Ir a la peluquería se ha convertido para mí en algo tan desagradable como la vuelta al trabajo tras las vacaciones, los cólicos –nefríticos o menstruales-, que el móvil suene justo cuando uno acaba de entrar en el cuarto de baño o el cumplimiento anual del pago a Hacienda, por poner un par de ejemplos. Quizás sea por esa animadversión por lo que frecuento poco las peluquerías, donde la gente se hace el desriz chino, se pone keratina –o algo parecido-, se tiñe el pelo de colores distintos al suyo, camufla las canas, se da color, mechas, resplandores y lo que haga falta sin importarles que les pongan en la cabeza artilugios de todo tipo, incluido el papel albal de envolver los bocadillos… Todo con la única finalidad de volver al cabo del tiempo para repetir la misma operación porque las canas reaparecen, el color se vuelve original y los mechones lisos se encrespan a lo afro en cuanto se descuida una.

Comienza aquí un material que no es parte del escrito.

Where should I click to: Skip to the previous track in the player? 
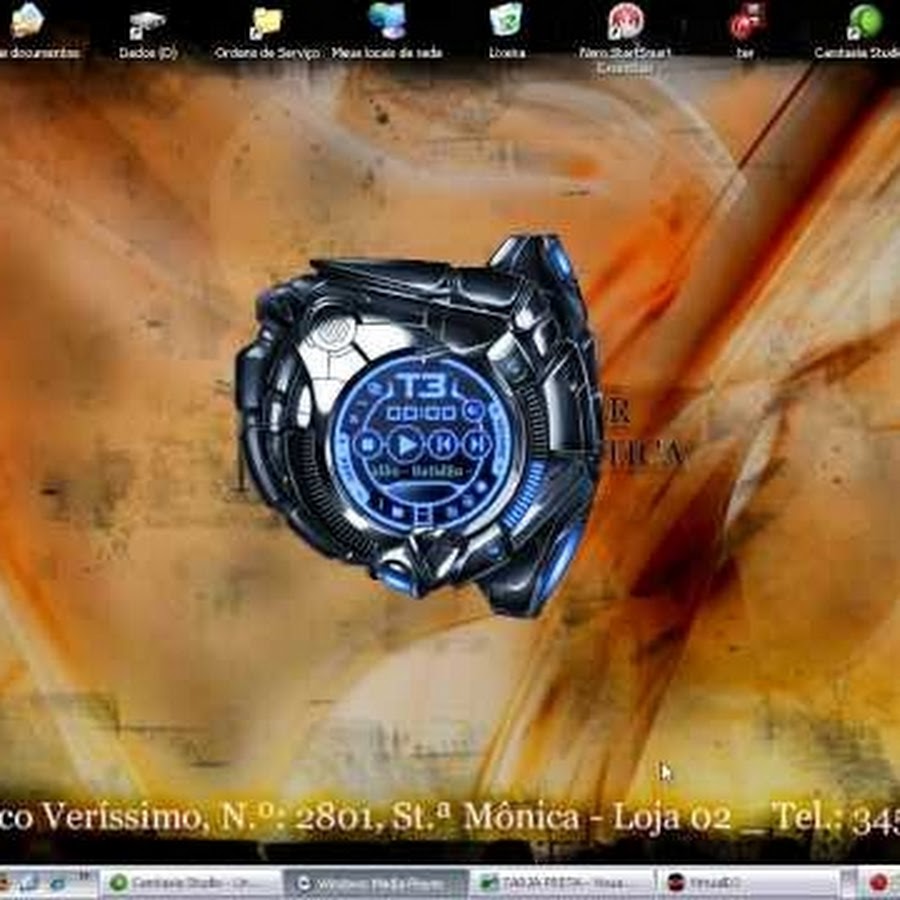click(443, 443)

A la ‘pelu’ sólo voy cuatro veces al año y siempre con la misma –y fallida- intención: que me corten el pelo lo más corto posible para que a) parezca que estoy peinada sin recurrir al peine y b) en caso de tener que usar un secador no parezca que 1) soy una punki, 2) acabo de ver una película de terror y 3) he confundido el champú con goma laca.
Pero claro, una cosa es mi propósito y otra, la decisión de las peluqueras en cuyas manos caigo, todas ellas con una diplomatura en tratamiento capilar, corte y recortes, tinturas y embellecimiento del cuero cabelludo del Technology Institute of Sobradillo, Spain. Curiosamente, todas coinciden en dejarme el pelo más largo de lo que sería mi deseo con las más peregrinas explicaciones: no le favorece, está muy gorda para llevarlo tan corto, ahora no se lleva, se le va a notar mucho la caspa. En definitiva, hacen –cortan- lo que ellas consideran conveniente.
Coinciden en otra cosa: en peinarme justo como yo no quiero. A medio camino entre Rocío Jurado y el león de la Metro, lo que me obliga a lavarme la cabeza en casa inmediatamente después de haber pagado un dineral para que me hagan lo propio en la peluquería.
Si les das conversación, puedes descubrir aspectos insólitos de tu fisonomía. De hecho, una peluquera me cambió de sitio la raya del pelo con el contundente argumento de que la punta de la nariz y la maldita raya se alineaban a la izquierda y por tanto debía hacérmela a la derecha con la finalidad de equilibrar mi rostro. No vean lo que batallé con el pelo para que no se fuera al lado contrario del que me favorecía y cuando ya casi lo tenía controlado, tres años después, otra peluquera volvió a cambiarme de sitio la raya por otra no menos contundente razón: porque le dio la gana.
jajajaja
Carmen, siempre estás guapa…aunque no te peines.